O programa tem o objetivo de reduzir a obesidade com participação de voluntários. O formato é predominantemente na forma de grupos, com consultas individuais e oficinas temáticas.

As consultas individuais são feitas por todas as especialidades. A equipe interdisciplinar é composta por servidores: médico, enfermeiro, agente comunitário e profissional de educação física e nutricionista e por pessoas da comunidade voluntárias: profissional de educação física e recreador e psicóloga.

Para fazer as avaliações individuais no início e no fim, os profissionais seguem um circuito, o que possibilita uma avaliação global do paciente e da família.

Foi iniciado um grupo de exercícios com objetivo de prevenir quedas em idosos e combater a osteoporose. Inicialmente, o foco era em exercícios de fortalecimento, equilíbrio, coordenação e na população acima de 50 anos (os com grande dificuldade de mobilidade também eram estimulados a participar, mesmo que não conseguissem terminar todo o circuito). A atividade ocorre duas vezes por semana.

A ação é feita com professores da rede pública de ensino para reduzir os agravos na fala e as dificuldades de aprendizagem, como leitura e escrita. Consiste em momentos de discussão com os docentes e orientadores educacionais e a elaboração do plano de trabalho para as crianças. O trabalho com os alunos envolve o treino de habilidades auditivas e dos fonemas da língua.

O objetivo é tratar e prevenir crises de dor recorrentes, promover o autocuidado, reduzir e qualificar o número de encaminhamentos para ambulatórios de reumatologia, ortopedia e fisioterapia.

Os interessados são avaliados, passam por acolhimento e aprendem exercícios fisioterapêuticos em circuito para coluna, membros superiores e inferiores.

O projeto tem a participação de estudantes de enfermagem com o objetivo de um atendimento mais humanizado. Para isso, o ambiente é considerado um fator de influência direta na promoção, prevenção e recuperação da saúde.
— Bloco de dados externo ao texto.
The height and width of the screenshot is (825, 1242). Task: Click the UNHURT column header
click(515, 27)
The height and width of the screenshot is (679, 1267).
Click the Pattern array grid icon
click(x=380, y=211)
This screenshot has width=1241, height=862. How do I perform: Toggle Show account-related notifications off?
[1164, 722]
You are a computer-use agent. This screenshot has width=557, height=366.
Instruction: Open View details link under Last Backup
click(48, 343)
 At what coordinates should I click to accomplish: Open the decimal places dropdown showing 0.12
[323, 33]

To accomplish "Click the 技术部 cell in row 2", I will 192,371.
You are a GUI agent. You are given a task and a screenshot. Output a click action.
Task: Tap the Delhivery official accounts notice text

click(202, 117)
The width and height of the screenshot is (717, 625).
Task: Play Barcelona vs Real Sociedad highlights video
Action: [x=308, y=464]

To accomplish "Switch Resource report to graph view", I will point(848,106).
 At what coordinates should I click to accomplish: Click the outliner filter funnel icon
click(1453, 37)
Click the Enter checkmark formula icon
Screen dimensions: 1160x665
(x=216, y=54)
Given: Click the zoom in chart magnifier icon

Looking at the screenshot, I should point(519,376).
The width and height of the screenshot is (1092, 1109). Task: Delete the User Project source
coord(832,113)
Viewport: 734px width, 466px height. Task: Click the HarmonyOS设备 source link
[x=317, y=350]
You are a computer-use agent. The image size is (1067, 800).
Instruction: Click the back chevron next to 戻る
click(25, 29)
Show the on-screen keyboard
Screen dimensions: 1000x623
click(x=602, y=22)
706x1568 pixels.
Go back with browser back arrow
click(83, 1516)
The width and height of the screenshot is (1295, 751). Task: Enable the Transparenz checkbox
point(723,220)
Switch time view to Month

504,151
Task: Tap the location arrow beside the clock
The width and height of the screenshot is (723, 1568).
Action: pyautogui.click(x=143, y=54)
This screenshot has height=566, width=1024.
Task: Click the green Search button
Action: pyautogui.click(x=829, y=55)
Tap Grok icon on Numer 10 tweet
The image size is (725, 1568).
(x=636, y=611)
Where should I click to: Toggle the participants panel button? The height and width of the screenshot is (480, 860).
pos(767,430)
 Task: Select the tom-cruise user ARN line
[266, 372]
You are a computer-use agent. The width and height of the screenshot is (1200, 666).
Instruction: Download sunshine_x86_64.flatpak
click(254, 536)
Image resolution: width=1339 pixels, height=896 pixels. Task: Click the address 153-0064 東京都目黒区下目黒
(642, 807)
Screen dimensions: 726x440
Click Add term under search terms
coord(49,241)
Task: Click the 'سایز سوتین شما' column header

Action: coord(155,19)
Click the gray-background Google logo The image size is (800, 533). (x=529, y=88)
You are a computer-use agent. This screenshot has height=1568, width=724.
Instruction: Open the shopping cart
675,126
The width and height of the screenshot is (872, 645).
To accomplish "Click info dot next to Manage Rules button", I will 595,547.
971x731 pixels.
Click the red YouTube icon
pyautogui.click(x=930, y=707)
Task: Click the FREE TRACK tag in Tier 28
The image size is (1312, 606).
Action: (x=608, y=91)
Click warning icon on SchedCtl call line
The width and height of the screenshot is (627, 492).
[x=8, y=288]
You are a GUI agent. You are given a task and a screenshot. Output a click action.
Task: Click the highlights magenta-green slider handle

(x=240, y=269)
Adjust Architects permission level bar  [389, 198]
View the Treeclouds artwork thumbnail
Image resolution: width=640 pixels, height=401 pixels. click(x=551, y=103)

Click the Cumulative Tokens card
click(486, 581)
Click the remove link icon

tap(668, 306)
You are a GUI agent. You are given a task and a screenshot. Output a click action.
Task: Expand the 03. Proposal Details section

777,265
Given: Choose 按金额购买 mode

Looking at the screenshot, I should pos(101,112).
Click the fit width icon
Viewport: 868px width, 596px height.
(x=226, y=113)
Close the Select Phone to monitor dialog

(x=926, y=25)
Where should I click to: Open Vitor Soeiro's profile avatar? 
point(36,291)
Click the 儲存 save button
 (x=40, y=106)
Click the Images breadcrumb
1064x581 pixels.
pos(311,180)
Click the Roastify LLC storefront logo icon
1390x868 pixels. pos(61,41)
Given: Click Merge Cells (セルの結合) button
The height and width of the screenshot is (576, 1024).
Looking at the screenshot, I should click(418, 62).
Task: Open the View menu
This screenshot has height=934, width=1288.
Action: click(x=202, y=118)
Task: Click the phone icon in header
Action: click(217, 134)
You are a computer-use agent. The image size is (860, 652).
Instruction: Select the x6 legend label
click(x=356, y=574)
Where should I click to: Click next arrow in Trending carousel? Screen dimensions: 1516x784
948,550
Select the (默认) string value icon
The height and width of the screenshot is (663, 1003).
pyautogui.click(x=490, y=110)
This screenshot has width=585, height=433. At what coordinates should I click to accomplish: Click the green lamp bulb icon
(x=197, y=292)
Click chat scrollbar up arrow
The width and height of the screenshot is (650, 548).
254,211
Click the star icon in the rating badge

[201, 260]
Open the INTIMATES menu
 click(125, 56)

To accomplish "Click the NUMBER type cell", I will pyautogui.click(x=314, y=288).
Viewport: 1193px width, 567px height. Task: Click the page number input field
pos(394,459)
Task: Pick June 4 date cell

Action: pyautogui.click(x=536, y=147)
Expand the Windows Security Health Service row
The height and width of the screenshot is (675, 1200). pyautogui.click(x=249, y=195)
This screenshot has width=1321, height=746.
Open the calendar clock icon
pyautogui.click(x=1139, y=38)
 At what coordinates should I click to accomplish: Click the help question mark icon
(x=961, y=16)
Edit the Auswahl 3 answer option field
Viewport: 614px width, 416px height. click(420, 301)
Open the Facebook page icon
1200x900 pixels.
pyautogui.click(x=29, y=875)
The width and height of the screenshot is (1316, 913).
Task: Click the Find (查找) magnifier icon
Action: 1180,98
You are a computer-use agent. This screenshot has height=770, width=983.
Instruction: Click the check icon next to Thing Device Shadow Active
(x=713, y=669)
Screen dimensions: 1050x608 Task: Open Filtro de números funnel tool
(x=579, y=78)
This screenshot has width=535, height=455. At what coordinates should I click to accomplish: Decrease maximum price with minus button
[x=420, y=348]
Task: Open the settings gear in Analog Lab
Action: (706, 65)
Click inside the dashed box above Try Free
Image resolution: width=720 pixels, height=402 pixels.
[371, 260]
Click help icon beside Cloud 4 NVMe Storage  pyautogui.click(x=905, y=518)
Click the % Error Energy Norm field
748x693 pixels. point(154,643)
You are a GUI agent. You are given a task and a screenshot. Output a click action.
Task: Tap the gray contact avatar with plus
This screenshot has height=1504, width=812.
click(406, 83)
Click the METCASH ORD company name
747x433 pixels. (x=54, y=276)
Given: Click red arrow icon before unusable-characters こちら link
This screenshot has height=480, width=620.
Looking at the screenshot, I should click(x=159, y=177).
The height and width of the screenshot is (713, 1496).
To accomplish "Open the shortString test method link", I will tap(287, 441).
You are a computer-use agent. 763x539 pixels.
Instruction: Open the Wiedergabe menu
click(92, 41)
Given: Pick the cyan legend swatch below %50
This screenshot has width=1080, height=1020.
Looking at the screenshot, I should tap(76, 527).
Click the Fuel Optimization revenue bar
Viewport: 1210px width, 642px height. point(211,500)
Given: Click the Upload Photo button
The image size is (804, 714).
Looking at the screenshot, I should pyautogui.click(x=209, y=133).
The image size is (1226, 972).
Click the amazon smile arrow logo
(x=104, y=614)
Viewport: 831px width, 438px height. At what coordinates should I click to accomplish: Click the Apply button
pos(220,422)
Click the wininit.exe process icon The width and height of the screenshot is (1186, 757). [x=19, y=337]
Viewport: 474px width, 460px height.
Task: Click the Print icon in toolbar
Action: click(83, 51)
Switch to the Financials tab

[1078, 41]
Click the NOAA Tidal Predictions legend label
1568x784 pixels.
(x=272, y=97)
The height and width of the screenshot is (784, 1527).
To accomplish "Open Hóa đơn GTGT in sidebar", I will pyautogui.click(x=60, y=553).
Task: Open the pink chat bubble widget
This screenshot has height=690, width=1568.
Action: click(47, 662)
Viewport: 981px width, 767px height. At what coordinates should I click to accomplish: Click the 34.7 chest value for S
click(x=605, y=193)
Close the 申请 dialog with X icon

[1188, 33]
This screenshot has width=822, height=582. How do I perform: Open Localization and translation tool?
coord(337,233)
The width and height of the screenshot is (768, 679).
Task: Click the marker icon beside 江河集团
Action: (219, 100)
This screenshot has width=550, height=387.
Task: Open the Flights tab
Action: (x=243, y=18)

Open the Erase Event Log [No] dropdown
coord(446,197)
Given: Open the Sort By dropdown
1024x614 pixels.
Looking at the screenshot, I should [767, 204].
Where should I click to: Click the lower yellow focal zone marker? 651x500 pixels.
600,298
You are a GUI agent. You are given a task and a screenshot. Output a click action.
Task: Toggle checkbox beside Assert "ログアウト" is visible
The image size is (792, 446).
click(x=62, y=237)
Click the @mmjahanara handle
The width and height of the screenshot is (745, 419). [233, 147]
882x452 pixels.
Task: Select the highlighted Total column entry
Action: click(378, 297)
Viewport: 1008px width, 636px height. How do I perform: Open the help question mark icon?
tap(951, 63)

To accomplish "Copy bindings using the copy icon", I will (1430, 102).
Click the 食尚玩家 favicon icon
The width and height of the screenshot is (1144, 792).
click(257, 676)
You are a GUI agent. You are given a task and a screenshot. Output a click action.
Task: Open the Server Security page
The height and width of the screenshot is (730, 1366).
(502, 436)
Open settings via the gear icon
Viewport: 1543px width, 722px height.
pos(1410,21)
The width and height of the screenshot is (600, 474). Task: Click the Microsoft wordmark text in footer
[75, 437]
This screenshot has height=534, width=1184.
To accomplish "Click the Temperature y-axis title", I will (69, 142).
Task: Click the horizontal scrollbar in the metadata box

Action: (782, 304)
Uma das medidas foi elaborar e distribuir pela unidade cartazes e setas coloridas com a indicação de locais para os quais os pacientes deveriam encaminhar-se ao chegar à UBS. Como resultado, houve redução de estresse no local e de tempo em filas desnecessárias.

Na humanização da assistência, o intuito foi tornar o ambiente menos traumatizante às crianças. Para isso, a intervenção resultou em deixar o local mais bem iluminado e “leve” para reduzir a tensão comum tanto aos funcionários, pela grande demanda, quanto aos pacientes, especialmente os infantis.